Improcedente el despido de una trabajadora por faltar al trabajo debido a una urgencia veterinaria

La reciente sentencia nº17/2026 dictada por el Tribunal de Instancia de Barcelona, plaza n.º 25, aborda una cuestión relevante: ¿Pueden los animales de compañía considerarse parte del núcleo familiar hasta el punto de generar permisos retribuidos equivalentes a los previstos para un hijo o familiar enfermo? Y, dentro del marco legal actual, ¿Es realmente posible?

 

¿Qué ocurrió?

Una trabajadora fue despedida después de ausentarse de su puesto de trabajo en cuatro ocasiones, dos de ellas de forma injustificada. En uno de los casos no se ausentó «por capricho» sino para evitar la agonía de su mascota, a la que tuvo que llevar al veterinario para que le practicaran la eutanasia.

La trabajadora impugnó el despido disciplinario.  El tribunal reconoce que ni el Estatuto de Trabajadores ni el Convenio Colectivo aplicable contemplan un permiso específico para ausentarse del puesto de trabajo por emergencias veterinarias. No obstante, destaca que las razones humanitarias, éticas y morales, justifican que la trabajadora priorizara la salud del animal doméstico que, según se acreditó “prácticamente agonizaba a consecuencia de su precario estado de salud”.

Además, quedó probado que la trabajadora avisó a la empresa por la mañana de que el animal no se encontraba bien, no comía ni bebía y presentaba un nódulo en la boca había aumentado y provocaba sangrado, razón por la cual solicitó cita urgente en el veterinario para practicar la eutanasia.

Finalmente, el tribunal declaró la improcedencia del despido porque si bien es cierto que las ausencias son injustificadas, pues la trabajadora no aportó a la empresa prueba de las mismas, el tribunal solo acreditó 2 de las 4 ausencias, obligando a la empresa a abonarle la indemnización correspondiente o bien a readmitirla en su puesto de trabajo.

 

La ley 7/2023, de 28 de marzo, de protección de los derechos y el bienestar de los animales.

Esta ley establece que su finalidad principal no es únicamente garantizar el bienestar de los animales mediante la evaluación de las condiciones que se les proporcionan, sino regular el reconocimiento y la protección de su dignidad por parte de la sociedad.

En consecuencia, no concibe a los animales como un elemento más de la actividad económica sujeto solo a determinadas condiciones por su capacidad de sentir, sino que orienta la regulación hacia nuestro comportamiento hacia ellos como seres vivos que forman parte del entorno de convivencia.

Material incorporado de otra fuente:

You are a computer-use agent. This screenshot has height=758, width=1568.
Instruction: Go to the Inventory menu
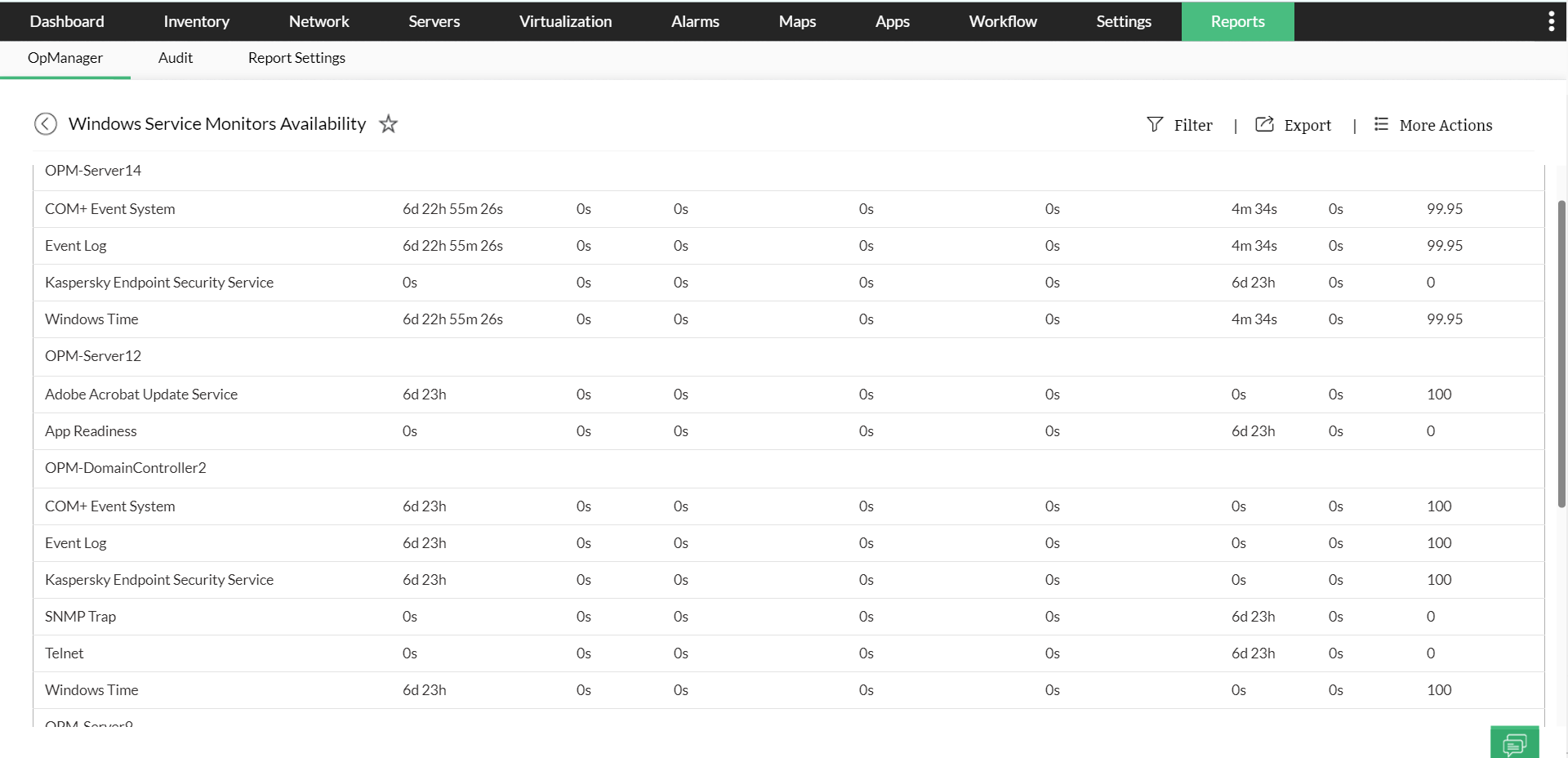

Por lo tanto, resulta incongruente que, tras la publicación de esta ley, que redefine la relación entre las personas y los animales domésticos, y teniendo en cuenta el creciente número de hogares que conviven con animales de compañía, el ordenamiento jurídico no prevea un permiso retribuido para acudir al veterinario en situaciones urgentes o para afrontar un proceso de eutanasia.

Máxime cuando es evidente que, para muchas personas, la pérdida de un animal constituye un impacto emocional profundo.